Dettagli Recensione
Il lavoro spaventoso
Moravia non è mai stato molto clemente con questo romanzo, definendolo un “lavoro spaventoso” di oltre cinque anni, un pensum di contenuto dostoevskiano con la scrittura manzoniana. Di questo turbine di parole salva solo Andreina, che per lo meno le è servita per liberarsi de Gli indifferenti, prima di arrivare ad Agostino.

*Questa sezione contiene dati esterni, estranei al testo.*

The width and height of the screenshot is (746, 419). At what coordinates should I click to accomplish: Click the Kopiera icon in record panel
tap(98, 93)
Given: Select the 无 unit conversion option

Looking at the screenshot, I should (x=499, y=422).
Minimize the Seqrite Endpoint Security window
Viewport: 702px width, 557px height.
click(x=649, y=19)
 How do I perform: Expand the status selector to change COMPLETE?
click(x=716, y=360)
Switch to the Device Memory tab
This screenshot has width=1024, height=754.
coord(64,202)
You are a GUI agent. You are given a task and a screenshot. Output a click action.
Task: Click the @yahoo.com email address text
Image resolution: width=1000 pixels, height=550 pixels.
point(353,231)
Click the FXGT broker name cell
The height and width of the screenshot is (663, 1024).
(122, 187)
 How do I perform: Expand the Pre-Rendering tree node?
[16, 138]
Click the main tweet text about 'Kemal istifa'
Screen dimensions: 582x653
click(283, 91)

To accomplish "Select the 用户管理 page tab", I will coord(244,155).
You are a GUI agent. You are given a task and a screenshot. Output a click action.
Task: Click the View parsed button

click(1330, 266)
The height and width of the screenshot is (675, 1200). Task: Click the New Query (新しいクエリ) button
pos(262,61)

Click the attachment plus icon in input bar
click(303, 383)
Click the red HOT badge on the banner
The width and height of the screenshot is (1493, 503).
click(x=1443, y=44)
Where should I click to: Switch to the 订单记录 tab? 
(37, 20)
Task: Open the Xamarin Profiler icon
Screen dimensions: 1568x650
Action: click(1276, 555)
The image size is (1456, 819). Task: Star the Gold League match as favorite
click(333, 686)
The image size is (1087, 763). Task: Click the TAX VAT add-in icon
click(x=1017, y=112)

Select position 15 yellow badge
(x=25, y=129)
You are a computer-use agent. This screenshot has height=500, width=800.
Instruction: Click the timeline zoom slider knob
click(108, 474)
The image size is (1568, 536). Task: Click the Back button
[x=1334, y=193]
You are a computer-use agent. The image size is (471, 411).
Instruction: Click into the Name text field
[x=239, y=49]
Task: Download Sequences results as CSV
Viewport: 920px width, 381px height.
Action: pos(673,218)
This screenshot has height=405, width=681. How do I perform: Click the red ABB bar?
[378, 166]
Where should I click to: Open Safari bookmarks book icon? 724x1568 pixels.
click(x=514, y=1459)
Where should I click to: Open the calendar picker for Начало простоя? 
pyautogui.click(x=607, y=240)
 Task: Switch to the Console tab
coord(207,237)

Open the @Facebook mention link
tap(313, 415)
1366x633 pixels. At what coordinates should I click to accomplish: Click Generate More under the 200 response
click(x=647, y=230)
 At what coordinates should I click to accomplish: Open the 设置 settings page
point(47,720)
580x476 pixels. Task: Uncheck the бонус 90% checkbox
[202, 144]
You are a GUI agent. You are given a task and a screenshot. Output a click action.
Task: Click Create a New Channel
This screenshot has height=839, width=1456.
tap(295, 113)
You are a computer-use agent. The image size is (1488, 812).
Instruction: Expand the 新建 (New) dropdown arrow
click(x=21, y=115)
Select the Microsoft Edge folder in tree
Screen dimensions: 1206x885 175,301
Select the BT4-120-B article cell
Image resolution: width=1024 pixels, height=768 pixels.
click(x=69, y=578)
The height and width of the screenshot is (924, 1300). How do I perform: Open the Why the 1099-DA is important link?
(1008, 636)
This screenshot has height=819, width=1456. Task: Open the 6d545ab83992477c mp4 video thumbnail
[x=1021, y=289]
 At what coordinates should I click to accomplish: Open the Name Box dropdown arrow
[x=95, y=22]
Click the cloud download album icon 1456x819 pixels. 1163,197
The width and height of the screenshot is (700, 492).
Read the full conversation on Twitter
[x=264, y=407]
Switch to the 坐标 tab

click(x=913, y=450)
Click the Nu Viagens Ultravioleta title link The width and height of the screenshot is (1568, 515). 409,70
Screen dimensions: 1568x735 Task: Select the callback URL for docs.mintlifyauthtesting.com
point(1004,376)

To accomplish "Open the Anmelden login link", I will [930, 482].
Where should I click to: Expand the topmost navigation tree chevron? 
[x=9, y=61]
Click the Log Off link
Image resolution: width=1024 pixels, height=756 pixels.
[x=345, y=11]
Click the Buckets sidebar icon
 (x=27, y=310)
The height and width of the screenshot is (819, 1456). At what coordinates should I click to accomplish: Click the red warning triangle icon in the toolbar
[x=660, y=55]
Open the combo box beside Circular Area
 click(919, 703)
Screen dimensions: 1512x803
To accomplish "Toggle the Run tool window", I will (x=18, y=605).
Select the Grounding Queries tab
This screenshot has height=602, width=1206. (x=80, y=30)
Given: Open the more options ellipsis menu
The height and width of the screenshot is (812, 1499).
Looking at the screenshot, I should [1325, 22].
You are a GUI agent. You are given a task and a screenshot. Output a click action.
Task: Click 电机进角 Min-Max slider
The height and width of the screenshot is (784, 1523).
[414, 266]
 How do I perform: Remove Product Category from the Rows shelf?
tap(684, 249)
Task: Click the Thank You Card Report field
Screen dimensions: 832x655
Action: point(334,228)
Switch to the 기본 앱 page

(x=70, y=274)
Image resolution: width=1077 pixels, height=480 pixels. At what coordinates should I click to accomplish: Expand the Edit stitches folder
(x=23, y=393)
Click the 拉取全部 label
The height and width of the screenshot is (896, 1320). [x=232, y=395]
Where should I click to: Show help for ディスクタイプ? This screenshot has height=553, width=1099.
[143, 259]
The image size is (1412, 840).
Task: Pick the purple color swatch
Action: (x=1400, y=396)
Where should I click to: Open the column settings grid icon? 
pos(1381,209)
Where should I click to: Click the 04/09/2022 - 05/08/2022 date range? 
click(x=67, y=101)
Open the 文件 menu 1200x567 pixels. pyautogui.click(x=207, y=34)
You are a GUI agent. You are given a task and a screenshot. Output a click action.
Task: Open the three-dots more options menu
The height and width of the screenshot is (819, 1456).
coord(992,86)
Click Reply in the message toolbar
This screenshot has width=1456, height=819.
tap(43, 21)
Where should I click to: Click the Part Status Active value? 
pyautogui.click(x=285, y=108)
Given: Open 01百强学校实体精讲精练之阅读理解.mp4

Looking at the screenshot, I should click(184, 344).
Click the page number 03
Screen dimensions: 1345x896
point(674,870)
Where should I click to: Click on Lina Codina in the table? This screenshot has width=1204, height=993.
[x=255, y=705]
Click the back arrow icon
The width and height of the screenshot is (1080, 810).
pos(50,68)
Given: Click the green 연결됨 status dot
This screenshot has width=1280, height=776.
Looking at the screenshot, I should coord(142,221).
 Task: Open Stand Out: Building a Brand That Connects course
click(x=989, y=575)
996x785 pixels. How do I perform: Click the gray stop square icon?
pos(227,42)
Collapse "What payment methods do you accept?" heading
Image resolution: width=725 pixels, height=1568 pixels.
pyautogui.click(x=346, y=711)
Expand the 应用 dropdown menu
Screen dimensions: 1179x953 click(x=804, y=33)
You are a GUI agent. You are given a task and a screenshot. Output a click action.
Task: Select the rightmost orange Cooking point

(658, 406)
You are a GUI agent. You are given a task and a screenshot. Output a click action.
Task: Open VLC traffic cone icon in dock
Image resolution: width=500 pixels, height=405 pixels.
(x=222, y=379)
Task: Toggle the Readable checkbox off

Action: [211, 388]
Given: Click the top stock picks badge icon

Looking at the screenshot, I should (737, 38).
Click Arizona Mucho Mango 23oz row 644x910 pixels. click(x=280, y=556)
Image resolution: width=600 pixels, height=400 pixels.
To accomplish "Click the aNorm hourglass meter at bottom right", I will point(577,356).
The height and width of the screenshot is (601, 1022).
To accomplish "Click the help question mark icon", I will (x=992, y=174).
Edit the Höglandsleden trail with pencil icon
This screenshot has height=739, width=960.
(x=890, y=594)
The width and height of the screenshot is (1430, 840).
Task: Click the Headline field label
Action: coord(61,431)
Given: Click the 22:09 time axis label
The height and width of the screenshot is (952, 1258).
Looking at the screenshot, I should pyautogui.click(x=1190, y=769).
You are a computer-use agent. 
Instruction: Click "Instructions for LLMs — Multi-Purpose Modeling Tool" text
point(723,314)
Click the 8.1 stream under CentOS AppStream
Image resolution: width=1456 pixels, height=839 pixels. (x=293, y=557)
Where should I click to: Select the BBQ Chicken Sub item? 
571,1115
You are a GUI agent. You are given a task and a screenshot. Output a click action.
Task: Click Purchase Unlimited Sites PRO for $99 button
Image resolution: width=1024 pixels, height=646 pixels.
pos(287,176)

Questo romanzo, che definirei un enorme testo di teatro, è fitto fitto di dialoghi, stanze buie, poche uscite all’aria aperta e solo in tassì; è un esemplare unico nella narrativa dello scrittore, in cui non c’è il solito personaggio primadonna, ma tanti umani sfaccettati e verissimi, in cui i protagonisti non ragionano troppo ma vivono secondo la propria coscienza, e in cui c’è una donna, Andreina, costruita con una tale empatia da rimanere impareggiabile anche fra le scrittrice femmine.
Moravia, che ha la penna leggera, qui si lascia andare a un po’ di pesantezza, alle frasi lunghe e alle descrizioni corpose, ma che si incastrano a meraviglia con il procedere di questo racconto un po’ giallo.